- TASK DESCRIPTION: Your answer is the line containing "Viewport: 1801px width, 709px height." plus every line after it to the end of the data below, transcribed exactly and with nothing else.

- Stored data entries:
-=-=-=-=-
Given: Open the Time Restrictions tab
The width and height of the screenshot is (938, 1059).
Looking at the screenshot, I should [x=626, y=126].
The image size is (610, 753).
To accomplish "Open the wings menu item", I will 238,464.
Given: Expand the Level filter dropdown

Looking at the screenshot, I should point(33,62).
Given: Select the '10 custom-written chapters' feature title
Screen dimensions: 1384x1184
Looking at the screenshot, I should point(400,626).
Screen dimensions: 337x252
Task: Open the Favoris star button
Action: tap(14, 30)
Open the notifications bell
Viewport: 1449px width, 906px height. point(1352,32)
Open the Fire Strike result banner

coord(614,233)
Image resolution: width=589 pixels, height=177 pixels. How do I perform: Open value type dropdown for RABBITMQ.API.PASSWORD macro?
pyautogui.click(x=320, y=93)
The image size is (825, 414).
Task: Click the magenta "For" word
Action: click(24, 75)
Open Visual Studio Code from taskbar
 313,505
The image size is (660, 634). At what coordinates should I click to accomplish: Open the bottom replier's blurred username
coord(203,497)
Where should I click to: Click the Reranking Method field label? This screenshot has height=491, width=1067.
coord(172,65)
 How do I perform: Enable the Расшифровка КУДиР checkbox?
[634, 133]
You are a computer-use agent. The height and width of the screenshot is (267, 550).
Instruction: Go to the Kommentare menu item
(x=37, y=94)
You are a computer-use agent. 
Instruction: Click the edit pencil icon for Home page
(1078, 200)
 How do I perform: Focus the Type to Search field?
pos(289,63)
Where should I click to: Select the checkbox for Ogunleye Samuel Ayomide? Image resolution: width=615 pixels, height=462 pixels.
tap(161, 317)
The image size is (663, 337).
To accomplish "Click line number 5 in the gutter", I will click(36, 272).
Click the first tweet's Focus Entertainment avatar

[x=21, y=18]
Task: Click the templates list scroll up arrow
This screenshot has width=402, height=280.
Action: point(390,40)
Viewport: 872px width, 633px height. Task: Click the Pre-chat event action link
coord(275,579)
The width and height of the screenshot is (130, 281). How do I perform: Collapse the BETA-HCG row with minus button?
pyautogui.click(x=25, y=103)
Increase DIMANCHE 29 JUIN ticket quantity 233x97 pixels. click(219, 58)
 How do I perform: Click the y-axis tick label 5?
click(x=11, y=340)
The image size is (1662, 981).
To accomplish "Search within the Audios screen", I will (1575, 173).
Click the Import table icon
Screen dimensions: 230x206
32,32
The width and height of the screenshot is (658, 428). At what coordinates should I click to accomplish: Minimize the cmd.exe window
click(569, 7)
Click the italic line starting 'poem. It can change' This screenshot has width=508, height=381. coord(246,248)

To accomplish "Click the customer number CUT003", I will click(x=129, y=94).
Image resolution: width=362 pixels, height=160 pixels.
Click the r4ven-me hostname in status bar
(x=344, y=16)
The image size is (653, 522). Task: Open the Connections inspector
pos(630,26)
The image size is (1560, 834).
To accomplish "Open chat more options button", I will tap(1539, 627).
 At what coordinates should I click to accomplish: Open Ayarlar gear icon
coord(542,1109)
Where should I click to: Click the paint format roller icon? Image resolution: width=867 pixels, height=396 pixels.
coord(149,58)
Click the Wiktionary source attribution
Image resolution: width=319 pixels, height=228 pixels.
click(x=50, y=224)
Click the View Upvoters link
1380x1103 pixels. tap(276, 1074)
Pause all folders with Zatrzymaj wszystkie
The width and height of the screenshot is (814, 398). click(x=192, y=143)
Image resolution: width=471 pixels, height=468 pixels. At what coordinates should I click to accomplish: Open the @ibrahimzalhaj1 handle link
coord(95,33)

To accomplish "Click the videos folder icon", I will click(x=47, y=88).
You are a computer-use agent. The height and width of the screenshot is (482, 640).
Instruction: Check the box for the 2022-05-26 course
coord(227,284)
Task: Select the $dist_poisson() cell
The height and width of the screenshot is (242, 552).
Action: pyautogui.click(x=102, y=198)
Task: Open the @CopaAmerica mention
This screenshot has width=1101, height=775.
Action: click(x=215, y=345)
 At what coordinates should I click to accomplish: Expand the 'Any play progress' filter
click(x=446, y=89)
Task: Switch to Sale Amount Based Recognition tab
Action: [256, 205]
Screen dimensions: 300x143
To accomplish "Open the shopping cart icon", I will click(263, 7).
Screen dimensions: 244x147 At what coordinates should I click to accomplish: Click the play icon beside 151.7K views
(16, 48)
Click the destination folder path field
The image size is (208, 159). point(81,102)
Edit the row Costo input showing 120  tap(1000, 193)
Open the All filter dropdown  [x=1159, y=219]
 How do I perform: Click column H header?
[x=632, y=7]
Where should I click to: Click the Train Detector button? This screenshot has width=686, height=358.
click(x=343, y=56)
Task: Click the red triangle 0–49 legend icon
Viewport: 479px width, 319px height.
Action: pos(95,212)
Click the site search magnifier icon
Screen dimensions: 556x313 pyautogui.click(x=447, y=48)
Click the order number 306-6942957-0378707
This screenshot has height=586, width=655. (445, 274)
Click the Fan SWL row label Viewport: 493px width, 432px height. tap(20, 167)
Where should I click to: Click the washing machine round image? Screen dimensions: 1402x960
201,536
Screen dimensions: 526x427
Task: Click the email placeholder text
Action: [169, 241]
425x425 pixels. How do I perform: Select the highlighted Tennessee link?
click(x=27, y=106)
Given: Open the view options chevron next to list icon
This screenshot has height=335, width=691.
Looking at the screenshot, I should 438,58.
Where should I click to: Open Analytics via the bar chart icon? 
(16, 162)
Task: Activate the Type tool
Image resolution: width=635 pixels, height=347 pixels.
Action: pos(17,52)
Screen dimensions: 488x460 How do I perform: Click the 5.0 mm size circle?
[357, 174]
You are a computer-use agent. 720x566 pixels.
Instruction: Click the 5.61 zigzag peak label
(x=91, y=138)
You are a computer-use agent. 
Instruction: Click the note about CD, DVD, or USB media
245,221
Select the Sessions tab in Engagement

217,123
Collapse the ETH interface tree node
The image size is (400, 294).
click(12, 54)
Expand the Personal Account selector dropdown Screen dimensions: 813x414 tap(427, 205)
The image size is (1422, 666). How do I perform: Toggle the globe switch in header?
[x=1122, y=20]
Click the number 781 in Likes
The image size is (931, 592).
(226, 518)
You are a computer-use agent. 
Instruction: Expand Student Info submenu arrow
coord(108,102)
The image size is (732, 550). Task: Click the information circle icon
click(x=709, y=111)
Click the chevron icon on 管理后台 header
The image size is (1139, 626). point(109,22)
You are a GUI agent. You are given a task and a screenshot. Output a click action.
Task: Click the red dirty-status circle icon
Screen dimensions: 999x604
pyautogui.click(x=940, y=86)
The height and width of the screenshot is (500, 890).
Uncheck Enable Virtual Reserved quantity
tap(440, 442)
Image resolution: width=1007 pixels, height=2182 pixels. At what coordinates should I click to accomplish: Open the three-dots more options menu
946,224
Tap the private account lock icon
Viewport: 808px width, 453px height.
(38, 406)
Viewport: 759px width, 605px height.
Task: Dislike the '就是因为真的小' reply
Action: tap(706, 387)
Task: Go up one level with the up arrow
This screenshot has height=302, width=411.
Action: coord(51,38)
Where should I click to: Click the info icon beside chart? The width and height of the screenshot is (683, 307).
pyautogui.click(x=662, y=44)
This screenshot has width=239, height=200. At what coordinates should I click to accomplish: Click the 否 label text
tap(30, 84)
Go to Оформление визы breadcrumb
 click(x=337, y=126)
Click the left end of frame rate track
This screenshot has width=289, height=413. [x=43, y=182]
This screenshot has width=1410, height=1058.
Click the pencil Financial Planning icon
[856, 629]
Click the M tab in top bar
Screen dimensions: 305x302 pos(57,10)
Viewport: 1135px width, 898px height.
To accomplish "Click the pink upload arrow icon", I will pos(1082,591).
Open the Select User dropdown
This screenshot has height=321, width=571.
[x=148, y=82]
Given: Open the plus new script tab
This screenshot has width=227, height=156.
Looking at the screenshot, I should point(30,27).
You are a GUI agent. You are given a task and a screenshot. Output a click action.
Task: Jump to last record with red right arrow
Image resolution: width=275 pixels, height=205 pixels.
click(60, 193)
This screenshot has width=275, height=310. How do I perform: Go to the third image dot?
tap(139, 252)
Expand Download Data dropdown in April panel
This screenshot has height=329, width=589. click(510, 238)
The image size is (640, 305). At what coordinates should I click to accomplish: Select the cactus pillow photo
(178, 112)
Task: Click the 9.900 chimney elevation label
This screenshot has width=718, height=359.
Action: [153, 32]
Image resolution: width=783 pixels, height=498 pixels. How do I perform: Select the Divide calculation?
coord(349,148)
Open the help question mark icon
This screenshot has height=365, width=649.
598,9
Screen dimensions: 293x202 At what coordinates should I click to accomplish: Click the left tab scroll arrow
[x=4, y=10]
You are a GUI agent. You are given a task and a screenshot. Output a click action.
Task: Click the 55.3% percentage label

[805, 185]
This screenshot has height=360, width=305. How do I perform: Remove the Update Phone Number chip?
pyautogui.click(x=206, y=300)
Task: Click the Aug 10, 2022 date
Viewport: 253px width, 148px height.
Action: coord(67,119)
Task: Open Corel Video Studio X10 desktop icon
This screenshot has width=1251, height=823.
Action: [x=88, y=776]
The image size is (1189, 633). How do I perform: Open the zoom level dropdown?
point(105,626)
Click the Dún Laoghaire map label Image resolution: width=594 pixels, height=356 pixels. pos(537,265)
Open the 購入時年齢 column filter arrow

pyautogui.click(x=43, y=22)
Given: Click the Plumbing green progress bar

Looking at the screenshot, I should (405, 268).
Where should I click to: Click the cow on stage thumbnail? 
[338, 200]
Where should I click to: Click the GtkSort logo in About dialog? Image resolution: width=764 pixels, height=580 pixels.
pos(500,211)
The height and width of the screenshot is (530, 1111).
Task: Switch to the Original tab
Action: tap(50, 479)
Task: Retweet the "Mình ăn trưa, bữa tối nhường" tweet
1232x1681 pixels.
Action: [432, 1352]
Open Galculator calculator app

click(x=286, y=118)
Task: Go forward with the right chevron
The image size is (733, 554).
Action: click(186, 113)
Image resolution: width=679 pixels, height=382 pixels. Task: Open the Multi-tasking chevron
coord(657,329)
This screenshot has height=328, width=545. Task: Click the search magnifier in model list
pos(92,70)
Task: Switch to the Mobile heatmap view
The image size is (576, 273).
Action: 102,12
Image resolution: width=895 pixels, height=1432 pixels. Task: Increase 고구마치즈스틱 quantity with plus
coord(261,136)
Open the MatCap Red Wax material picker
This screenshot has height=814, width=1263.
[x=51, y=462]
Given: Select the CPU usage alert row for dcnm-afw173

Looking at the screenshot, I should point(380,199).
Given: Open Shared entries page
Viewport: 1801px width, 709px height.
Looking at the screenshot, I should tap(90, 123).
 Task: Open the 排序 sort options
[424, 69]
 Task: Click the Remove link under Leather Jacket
-=-=-=-=-
- WRITTEN ANSWER:
Viewport: 1801px width, 709px height.
Looking at the screenshot, I should tap(90, 123).
 Task: Open the 排序 sort options
[424, 69]
 Task: Click the Remove link under Leather Jacket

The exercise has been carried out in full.